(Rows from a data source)
-*-
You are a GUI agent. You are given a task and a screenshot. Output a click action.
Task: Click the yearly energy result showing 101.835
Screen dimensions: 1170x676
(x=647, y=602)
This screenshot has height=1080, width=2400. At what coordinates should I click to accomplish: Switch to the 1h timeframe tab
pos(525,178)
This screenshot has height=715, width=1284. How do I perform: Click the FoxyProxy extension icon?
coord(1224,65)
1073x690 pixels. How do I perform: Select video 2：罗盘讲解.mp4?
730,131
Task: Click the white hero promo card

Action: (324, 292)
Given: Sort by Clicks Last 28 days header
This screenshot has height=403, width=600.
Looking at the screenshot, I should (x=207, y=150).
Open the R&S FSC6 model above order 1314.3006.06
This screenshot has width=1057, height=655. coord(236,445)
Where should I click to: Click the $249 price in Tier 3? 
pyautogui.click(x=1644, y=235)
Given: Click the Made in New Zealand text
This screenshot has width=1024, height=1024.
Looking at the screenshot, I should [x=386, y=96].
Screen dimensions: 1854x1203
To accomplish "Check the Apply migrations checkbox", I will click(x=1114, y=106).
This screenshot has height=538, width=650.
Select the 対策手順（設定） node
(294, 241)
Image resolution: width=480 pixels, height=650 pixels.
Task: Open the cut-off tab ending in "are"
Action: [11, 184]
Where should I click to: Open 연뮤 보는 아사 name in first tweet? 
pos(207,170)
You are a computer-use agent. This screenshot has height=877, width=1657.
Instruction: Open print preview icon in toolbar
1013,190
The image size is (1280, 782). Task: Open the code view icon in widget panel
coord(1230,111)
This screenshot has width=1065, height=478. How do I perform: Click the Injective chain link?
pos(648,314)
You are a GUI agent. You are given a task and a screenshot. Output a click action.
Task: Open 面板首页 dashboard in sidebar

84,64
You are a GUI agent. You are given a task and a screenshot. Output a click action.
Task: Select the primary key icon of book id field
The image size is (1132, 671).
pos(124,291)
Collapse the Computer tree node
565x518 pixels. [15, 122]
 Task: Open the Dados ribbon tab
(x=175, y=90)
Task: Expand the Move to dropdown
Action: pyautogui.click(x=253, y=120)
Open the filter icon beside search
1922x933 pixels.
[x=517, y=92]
-*-
Identify every line in the rows above that contains the string "node", with matching case, and copy each of those lines.

Reply to the task -
Select the 対策手順（設定） node
Collapse the Computer tree node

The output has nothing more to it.